Still, if Perry can push down the costs AND improve outcomes, and there are lots of ways in this day and age to do that, more power to him! Certainly he’s begun ‘the conversation’ that needs to be held.
I still can’t get over the cost of textbooks. OMG. One son is taking a physics class at a local community college, and I made reference to the textbook costing $100. He could barely stop laughing at me.
You're far too sensitive, you don't mind trashing a man you don't even know, but when you're criticized for it, you think you're being insulted and get you get your nose all out of joint. Talk about telling!
I won't bother you anymore.
Enjoy life.
Carry on, Carry_Okie.
Unfortunately, I am not enamored of his solutions.
Ill take a pass on your Perry bashing.
"Bashing" now is it? Look, I've explained to you what is wrong about this proposal. I have shown you a superior alternative. In fact, I've been proposing serious alternatives on this forum for over a decade. You have yet to address the content. Instead, simply because you don't take the time to really think about it, you are bashing. Grow up.
A State testing system requires administration. That takes bureaucracy over which the governor would have little direct control when it comes to testing content. Said bureaucracy would then implement the real agenda. If you want to sit there with your soft focus rose colored glasses on while ogling over the pitch and don't want to think about details or consequences, that's your business, but don't get all uppity when somebody points out the obvious.
I don't care who the candidate is. Had Rick Perry proposed something workable toward the expression of liberty, much less truly innovative, I'd have said so. I don't think he will.
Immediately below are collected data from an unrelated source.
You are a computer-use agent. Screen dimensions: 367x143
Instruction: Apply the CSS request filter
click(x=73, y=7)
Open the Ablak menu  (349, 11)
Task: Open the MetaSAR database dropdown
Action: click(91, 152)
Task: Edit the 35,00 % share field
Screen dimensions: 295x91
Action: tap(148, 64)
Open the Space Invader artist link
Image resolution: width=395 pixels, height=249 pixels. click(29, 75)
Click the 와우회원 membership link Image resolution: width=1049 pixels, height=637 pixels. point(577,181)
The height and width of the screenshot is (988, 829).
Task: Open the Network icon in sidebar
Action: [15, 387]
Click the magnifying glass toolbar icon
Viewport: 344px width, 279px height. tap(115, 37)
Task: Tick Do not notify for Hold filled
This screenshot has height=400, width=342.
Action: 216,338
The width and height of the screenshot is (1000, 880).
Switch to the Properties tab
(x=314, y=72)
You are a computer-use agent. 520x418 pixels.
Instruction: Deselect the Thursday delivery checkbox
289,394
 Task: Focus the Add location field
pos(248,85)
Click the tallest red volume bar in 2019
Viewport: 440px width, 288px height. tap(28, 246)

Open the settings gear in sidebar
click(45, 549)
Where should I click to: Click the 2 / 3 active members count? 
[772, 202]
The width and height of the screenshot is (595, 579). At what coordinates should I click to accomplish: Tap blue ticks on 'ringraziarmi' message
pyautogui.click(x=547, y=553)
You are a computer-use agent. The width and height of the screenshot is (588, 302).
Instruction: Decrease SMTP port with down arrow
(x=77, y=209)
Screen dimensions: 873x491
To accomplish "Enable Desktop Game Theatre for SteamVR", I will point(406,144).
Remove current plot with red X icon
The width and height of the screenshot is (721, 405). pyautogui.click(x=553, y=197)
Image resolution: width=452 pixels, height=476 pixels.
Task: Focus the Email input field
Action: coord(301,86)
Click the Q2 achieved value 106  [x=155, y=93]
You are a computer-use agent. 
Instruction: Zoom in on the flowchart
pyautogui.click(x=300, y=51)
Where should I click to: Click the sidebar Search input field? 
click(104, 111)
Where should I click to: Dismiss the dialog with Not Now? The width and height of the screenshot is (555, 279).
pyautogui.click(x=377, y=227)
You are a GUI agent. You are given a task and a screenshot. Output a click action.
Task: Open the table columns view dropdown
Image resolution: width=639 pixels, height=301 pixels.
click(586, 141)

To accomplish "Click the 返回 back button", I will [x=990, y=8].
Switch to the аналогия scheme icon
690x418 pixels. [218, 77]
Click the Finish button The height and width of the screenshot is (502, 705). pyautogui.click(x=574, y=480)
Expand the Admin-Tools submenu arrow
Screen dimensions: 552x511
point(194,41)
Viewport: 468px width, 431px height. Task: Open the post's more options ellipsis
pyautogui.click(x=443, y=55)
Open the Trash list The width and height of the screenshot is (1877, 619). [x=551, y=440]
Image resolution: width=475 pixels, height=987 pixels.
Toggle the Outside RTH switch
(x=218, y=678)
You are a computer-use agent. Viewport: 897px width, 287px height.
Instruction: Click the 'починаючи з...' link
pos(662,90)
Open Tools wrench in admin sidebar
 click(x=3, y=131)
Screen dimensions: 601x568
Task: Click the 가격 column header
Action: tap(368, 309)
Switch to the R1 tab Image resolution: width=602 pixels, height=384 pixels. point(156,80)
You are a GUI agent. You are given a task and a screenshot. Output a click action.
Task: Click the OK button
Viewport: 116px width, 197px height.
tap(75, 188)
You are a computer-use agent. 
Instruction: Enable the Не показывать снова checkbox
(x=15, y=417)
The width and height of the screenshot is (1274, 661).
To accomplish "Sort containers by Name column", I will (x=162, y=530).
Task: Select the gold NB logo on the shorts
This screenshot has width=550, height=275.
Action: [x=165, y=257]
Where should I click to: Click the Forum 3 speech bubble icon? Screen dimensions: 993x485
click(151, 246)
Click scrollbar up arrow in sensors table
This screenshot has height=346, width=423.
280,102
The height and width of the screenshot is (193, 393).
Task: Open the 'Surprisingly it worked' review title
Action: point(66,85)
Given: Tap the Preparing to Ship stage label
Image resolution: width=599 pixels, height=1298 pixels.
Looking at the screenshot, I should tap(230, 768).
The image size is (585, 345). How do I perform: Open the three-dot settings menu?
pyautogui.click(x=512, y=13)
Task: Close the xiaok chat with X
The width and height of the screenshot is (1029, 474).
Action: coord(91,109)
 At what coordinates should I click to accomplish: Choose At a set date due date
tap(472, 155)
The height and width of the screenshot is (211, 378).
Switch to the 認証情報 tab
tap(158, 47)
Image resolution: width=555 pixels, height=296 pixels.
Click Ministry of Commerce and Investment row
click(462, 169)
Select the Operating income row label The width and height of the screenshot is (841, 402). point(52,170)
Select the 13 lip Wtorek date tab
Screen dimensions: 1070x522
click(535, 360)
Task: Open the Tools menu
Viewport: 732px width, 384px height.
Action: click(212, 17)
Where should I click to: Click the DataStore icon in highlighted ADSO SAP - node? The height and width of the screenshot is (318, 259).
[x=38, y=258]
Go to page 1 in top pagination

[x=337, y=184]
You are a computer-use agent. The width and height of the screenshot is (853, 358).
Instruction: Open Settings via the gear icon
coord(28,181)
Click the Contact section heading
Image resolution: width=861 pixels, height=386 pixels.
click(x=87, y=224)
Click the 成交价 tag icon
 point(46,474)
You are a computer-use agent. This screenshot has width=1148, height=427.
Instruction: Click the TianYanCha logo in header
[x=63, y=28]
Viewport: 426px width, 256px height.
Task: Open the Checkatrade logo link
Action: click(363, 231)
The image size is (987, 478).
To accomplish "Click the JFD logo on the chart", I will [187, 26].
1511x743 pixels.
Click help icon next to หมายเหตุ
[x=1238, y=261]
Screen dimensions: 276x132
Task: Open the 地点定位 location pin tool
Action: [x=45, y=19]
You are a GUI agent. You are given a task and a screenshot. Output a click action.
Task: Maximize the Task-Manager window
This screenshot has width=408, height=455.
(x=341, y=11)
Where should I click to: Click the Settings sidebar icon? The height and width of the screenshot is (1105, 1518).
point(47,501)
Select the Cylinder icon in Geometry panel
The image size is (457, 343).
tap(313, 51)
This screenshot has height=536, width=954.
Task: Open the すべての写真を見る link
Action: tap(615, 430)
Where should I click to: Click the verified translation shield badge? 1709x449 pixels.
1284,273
What my post above shows is how easy it is to fix this mess and yet NO politician wants do it simply because it is removal of State power over student learning while assuring the customer of said product that it WILL meet expectations, something NO political proposal of which I am aware even purports to do. What is truly sad is that you just won't get it.
And I don’t like your tone.
So even though Governor Perry is making some headway, but it's not good enough for you, we should just cast him aside and wait for some perfect savior who has yet to arrive?
Instead of addressing the content, you have to attack me by painting me as unreasonable, shallow, and flippant. Nice job. Stupid, but typical. So, when you get a reply that is, frankly, more polite than yours, you attack it as an insult?
Deal with the content. The reality is that Perry's proposal here is that it proposes more centralized command and control of a system that needs said control devolved to customers. Centralized control is easily subordinated to the Federal Department of Education and thence the UN. What would you do then?
And you’re arrogant to boot!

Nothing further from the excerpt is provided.